Spencer Lea
PI: Jennifer Pietenpol, PhD, Department of Biochemistry
Exploration of Gain-Of-Function p53 Protein Mutations in Triple Negative Breast Cancer
Previous research efforts have shown that, generally, cases of Triple-Negative Breast Cancer (TNBC) lack common oncogenic drivers, thus leading to worse outcomes on average for patients with TNBC than for those with breast cancer as a whole. Without known oncogenic drivers it is difficult to develop therapies that target specific mutations. However, research efforts have also shown that a majority of TNBC cases do include mutations in the p53 tumor suppressor (TP53) gene, resulting in the production of a protein with a single amino acid difference.

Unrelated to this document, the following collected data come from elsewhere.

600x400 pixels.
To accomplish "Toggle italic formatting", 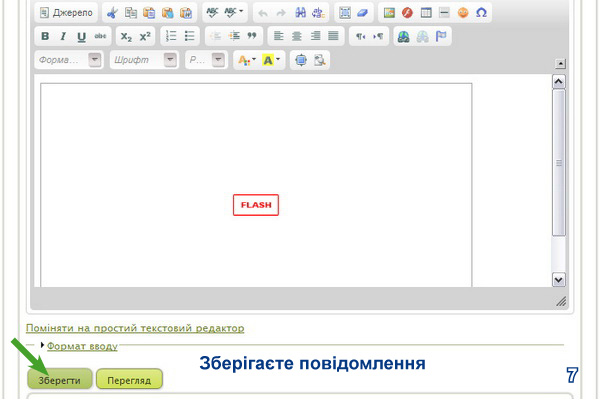I will (x=63, y=36).
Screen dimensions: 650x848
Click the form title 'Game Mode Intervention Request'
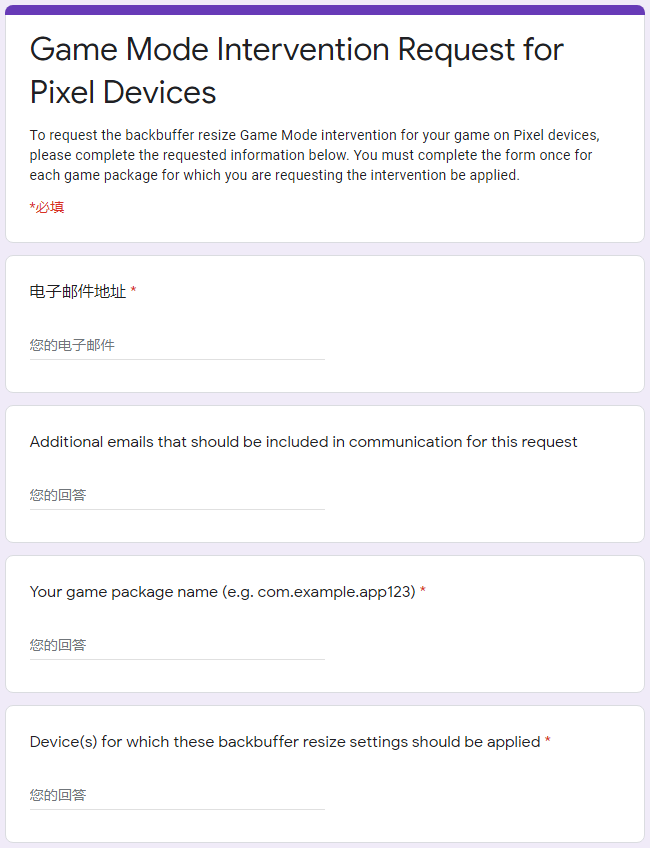(x=296, y=49)
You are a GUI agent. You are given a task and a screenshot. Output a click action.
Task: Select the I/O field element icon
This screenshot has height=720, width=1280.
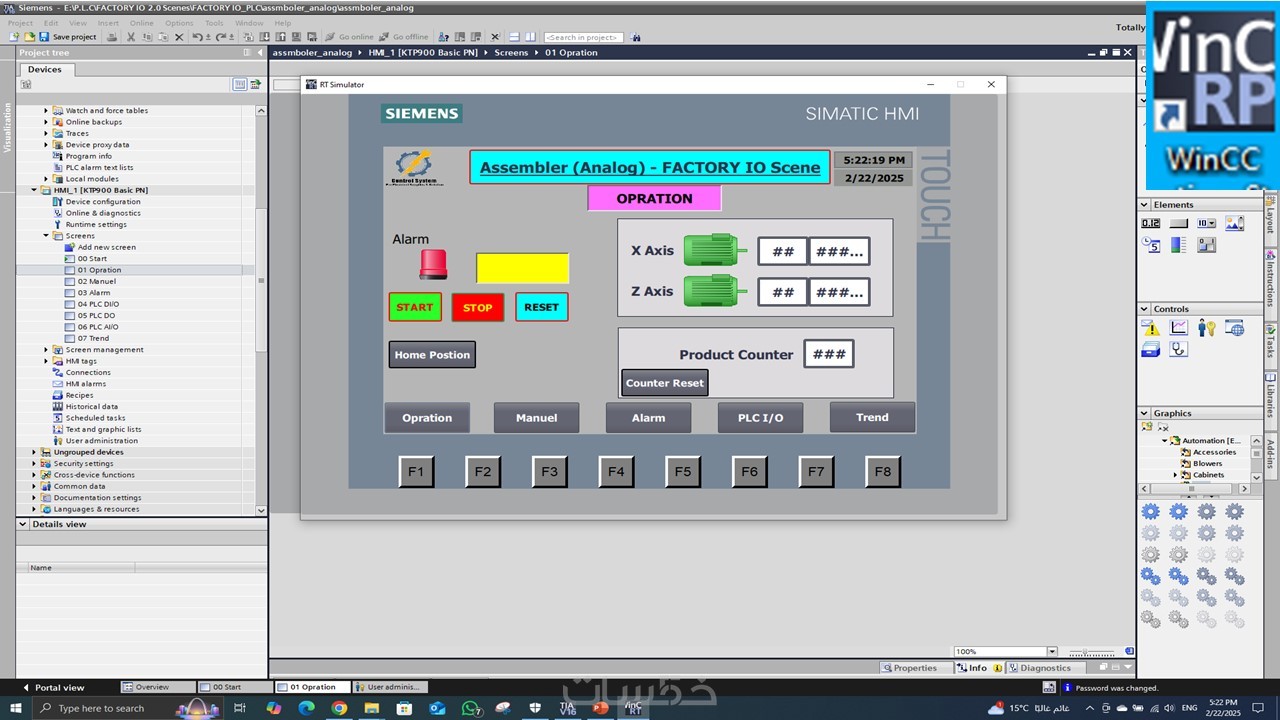(x=1151, y=223)
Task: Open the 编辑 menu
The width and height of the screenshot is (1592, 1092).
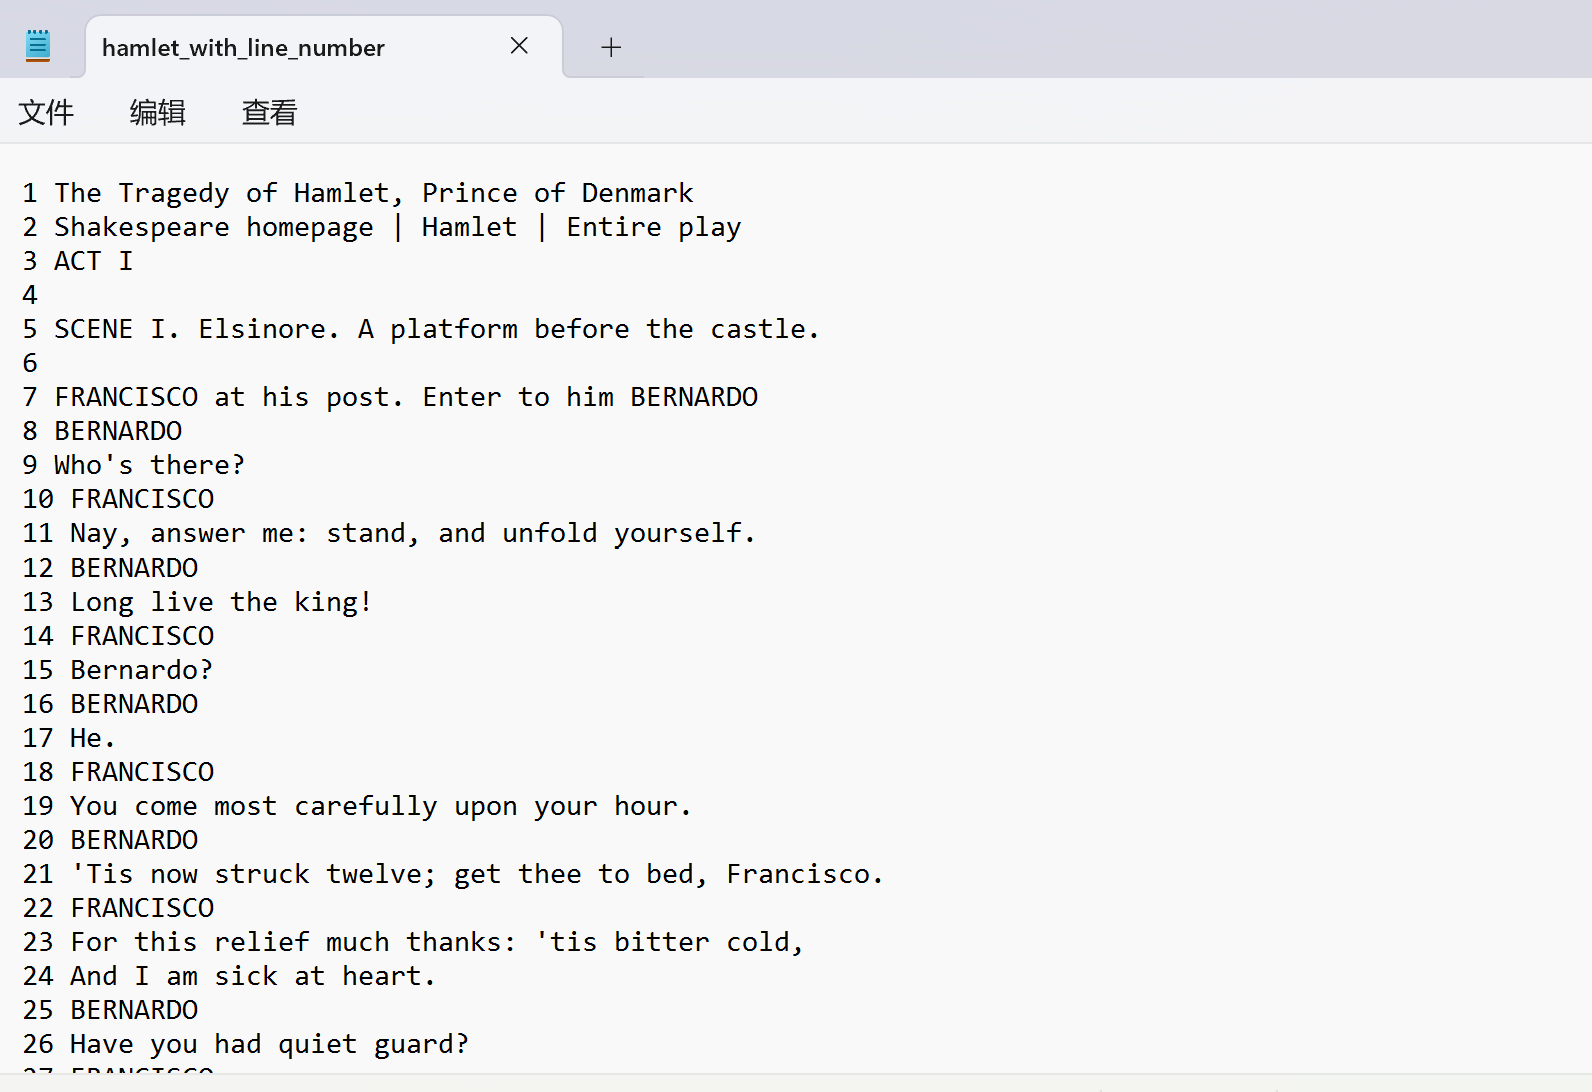Action: tap(157, 112)
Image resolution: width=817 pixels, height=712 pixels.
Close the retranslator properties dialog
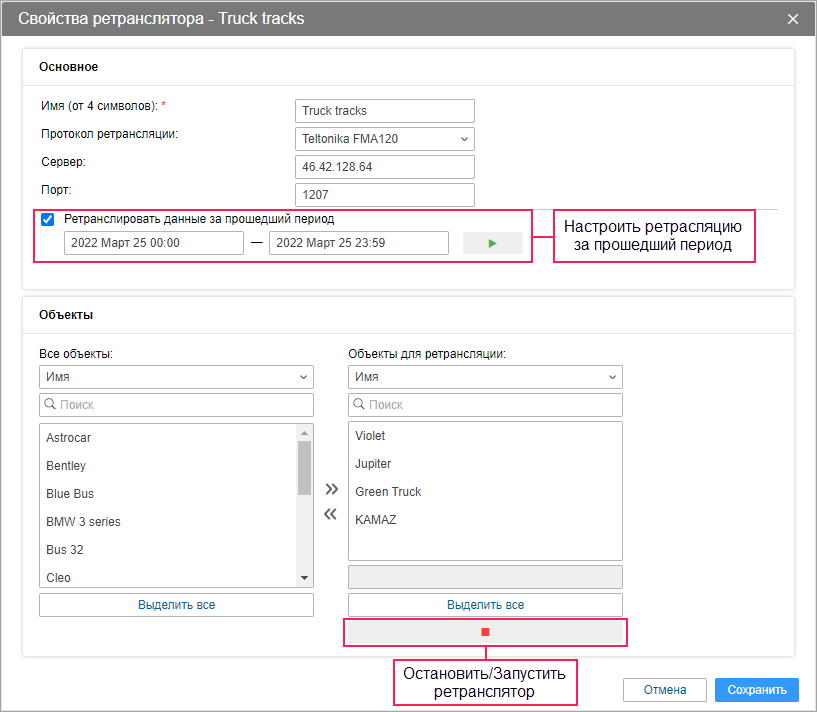point(793,19)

The Pietenpol lab and others have identified special “gain of function” tumor-promoting properties conferred by missense mutant forms of p53, including increased cellular growth, genomic instability, and resistance to chemotherapeutic agents. Despite such properties having been described, their underlying mechanistic causes remain poorly understood. Prior experimentation has demonstrated that in vitro cell lines containing p53 point missense mutations have increased cell size and exhibit aneuploidy at an increased frequency as compared to wild type and null point mutation cell lines. To further elucidate these “gain-of-function” properties I will perform in-vitro clonal competition assays between wild-type, null, and missense p53 mutants. These assays will provide insight as to whether previously observed p53 missense phenotypes pertaining to metabolism will translate into increased survivability when in direct competition with wild-type and null cells.